Pope Francis Appoints Vatican Reform Board

By
VATICAN CITY, VATICAN - MARCH 19:  Pope Francis drives through the crowds during the Inauguration Mass for the Pope in St Peter's Square on March 19, 2013 in Vatican City, Vatican. The mass is being held in front of an expected crowd of up to one million pilgrims and faithful who have filled the square and the surrounding streets to see the former Cardinal of Buenos Aires officially take up his role as pontiff.  (Photo by Spencer Platt/Getty Images)

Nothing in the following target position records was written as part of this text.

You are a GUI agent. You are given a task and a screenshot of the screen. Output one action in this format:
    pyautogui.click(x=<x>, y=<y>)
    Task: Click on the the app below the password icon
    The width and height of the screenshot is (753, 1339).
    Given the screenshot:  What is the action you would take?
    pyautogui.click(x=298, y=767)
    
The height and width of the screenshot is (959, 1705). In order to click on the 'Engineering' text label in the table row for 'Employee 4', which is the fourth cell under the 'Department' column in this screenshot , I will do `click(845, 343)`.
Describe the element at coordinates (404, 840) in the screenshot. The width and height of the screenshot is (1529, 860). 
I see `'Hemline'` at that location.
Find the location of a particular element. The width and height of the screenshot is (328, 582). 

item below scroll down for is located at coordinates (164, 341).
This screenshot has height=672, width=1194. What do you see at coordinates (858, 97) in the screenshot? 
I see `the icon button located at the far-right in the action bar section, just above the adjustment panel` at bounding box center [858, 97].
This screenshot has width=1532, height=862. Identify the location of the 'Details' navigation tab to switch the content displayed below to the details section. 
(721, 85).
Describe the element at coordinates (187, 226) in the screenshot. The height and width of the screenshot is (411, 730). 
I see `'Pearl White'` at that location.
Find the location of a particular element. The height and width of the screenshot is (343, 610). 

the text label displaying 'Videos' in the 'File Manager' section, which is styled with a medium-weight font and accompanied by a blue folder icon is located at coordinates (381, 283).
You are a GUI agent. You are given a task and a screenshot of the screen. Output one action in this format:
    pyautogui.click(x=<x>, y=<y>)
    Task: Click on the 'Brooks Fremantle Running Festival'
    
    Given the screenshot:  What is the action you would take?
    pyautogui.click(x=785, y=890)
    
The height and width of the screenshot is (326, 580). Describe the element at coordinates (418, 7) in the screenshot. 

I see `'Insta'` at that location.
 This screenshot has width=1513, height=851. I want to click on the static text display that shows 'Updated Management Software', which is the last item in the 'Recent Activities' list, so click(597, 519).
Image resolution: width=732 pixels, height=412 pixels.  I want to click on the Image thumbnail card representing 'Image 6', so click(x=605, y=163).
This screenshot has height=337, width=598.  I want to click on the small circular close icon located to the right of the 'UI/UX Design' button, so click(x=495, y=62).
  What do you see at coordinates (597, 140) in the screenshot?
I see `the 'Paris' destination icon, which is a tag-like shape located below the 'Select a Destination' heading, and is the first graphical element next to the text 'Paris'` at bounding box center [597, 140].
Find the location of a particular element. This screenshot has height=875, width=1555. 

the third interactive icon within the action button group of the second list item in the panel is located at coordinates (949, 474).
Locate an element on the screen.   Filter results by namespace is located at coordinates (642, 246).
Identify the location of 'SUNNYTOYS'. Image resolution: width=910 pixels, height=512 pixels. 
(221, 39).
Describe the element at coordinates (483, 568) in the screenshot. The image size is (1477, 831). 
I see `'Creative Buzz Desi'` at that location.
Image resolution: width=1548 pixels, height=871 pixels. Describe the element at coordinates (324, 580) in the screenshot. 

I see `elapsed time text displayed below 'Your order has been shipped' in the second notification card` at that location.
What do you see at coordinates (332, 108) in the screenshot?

Photo: Spencer Platt/2013 Getty Images

On Saturday morning, Vatican officials announced that Pope Francis had selected eight cardinals from all over the world to study 1988's Apostolic Constitution of Pope John Paul II with an eye toward reforming the Catholic Church. While the group's formation sounds like good news for those who'd hoped that Francis would usher in a period of (relative) change, a spokesman was sure to mention that "its main function is to 'advise' the pope" and that it "has no legislative power." Still, the National Catholic Reporter's John Allen points out that the advisory board's makeup — it only includes one member of the Roman Curia, which is the central governing body of the Church — at least indicates that Francis is open to listening to people outside the establishment responsible for the Vatican's current, less-than-stellar image.